● What you will do
Give back the line where "The width and height of the screenshot is (1680, 947)." appears and all the lines after it until the listing ends, unchanged and with nothing else.

● Data supplied
-- -- --
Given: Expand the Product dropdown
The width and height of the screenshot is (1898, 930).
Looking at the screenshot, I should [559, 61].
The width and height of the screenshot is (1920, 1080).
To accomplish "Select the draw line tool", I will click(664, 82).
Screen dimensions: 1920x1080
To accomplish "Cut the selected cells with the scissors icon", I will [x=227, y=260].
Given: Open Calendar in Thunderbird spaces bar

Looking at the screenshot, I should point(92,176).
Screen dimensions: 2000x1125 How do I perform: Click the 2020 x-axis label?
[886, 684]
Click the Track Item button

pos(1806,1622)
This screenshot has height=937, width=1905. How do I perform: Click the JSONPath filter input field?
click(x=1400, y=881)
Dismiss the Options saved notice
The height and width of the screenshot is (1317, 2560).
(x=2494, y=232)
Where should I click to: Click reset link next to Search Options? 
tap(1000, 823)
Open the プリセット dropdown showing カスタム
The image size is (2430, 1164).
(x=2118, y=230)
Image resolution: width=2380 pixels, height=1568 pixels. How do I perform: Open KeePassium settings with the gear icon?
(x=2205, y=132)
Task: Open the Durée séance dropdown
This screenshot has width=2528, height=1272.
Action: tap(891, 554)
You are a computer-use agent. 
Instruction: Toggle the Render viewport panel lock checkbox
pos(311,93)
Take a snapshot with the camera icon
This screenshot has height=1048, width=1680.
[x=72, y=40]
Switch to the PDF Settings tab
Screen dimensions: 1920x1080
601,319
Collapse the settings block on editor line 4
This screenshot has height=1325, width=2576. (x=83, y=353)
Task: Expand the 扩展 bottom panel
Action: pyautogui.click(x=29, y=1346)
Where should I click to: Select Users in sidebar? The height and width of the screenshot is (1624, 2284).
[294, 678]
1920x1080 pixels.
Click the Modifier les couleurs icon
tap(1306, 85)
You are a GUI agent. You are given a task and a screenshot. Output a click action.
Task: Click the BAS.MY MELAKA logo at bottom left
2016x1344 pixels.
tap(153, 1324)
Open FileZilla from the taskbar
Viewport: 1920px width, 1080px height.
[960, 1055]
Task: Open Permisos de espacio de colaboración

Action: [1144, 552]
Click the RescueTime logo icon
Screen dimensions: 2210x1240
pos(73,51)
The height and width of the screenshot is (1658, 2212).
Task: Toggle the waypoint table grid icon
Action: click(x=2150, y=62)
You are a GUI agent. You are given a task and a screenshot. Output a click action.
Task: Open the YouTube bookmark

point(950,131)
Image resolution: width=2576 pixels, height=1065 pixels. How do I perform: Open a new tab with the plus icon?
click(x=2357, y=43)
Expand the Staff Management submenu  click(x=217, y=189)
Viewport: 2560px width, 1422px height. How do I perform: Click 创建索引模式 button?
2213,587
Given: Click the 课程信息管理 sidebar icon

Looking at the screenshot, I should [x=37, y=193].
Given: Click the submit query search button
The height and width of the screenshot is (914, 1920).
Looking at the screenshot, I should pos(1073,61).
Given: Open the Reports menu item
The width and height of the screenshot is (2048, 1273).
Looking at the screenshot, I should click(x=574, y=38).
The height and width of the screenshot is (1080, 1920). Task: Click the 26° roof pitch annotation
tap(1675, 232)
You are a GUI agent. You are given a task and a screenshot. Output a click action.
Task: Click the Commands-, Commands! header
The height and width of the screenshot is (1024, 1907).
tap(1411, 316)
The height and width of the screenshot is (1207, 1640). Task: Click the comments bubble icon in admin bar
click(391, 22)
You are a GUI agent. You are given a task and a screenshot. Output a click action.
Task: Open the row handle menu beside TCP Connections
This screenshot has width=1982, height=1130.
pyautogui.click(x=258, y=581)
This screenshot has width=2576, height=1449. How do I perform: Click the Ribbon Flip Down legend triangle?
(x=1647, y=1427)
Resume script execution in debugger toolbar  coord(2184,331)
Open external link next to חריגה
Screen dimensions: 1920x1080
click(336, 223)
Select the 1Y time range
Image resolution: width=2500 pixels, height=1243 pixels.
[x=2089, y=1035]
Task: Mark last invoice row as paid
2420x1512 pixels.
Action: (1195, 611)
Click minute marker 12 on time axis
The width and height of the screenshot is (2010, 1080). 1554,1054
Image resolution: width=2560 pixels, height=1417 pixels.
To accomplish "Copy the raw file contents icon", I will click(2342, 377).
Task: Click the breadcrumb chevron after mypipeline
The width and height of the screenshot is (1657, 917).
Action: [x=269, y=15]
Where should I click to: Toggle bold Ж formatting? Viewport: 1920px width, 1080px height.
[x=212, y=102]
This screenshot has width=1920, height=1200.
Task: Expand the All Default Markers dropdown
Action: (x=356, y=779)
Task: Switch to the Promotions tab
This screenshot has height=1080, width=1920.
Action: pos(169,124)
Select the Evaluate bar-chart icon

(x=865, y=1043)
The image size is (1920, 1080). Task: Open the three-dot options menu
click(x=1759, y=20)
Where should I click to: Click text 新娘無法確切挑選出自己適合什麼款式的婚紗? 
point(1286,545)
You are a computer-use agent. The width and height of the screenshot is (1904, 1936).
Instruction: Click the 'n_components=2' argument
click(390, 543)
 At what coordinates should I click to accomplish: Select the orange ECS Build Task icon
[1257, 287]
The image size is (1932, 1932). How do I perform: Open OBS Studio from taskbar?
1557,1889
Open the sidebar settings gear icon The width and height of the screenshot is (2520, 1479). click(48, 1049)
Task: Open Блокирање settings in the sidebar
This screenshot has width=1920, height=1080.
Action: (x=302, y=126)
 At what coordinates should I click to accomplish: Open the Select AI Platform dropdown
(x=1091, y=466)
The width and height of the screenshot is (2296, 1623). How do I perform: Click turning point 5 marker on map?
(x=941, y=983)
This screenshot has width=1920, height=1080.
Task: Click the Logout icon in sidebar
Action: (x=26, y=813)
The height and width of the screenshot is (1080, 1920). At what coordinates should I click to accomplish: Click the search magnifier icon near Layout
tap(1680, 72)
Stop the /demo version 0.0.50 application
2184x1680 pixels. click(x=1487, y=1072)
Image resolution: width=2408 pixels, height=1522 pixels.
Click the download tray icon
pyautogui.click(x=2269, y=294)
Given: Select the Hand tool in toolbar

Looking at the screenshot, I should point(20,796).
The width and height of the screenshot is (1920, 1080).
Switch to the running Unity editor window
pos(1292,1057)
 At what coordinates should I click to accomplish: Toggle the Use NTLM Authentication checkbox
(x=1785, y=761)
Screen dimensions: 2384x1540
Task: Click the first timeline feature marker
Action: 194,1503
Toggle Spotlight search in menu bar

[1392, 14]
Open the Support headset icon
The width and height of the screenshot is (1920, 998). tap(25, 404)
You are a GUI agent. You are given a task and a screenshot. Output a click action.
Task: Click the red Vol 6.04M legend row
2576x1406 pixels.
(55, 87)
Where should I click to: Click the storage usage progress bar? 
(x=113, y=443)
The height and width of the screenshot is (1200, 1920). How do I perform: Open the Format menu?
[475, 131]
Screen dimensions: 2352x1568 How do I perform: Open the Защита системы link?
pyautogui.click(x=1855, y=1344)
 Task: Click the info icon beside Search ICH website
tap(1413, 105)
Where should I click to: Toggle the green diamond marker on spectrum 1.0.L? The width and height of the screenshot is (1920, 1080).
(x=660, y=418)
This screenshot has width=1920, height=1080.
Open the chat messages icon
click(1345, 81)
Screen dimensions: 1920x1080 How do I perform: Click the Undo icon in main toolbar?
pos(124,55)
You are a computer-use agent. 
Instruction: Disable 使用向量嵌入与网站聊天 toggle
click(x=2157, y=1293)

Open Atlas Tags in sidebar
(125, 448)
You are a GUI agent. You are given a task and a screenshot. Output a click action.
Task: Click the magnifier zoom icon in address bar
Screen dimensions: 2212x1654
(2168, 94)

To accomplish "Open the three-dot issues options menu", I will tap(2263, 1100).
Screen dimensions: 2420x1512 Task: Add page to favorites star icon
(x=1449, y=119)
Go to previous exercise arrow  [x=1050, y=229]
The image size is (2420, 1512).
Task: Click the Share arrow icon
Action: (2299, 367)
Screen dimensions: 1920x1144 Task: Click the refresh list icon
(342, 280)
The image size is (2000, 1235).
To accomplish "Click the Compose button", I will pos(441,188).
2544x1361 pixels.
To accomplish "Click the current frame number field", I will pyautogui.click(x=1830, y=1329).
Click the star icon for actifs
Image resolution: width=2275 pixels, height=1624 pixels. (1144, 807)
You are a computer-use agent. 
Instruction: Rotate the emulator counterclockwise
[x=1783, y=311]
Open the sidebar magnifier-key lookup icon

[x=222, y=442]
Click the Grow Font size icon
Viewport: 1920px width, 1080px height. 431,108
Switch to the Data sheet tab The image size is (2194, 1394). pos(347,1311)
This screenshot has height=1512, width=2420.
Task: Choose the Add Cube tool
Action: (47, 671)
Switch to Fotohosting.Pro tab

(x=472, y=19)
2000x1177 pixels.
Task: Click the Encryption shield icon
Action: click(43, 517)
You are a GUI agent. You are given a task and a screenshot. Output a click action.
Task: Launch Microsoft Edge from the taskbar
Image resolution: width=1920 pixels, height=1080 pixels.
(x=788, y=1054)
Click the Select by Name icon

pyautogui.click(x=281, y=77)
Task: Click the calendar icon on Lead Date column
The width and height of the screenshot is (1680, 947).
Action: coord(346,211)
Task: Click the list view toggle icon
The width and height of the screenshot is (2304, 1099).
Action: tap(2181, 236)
-- -- --
● Solution to this task
The width and height of the screenshot is (1680, 947).
Action: coord(346,211)
Task: Click the list view toggle icon
The width and height of the screenshot is (2304, 1099).
Action: tap(2181, 236)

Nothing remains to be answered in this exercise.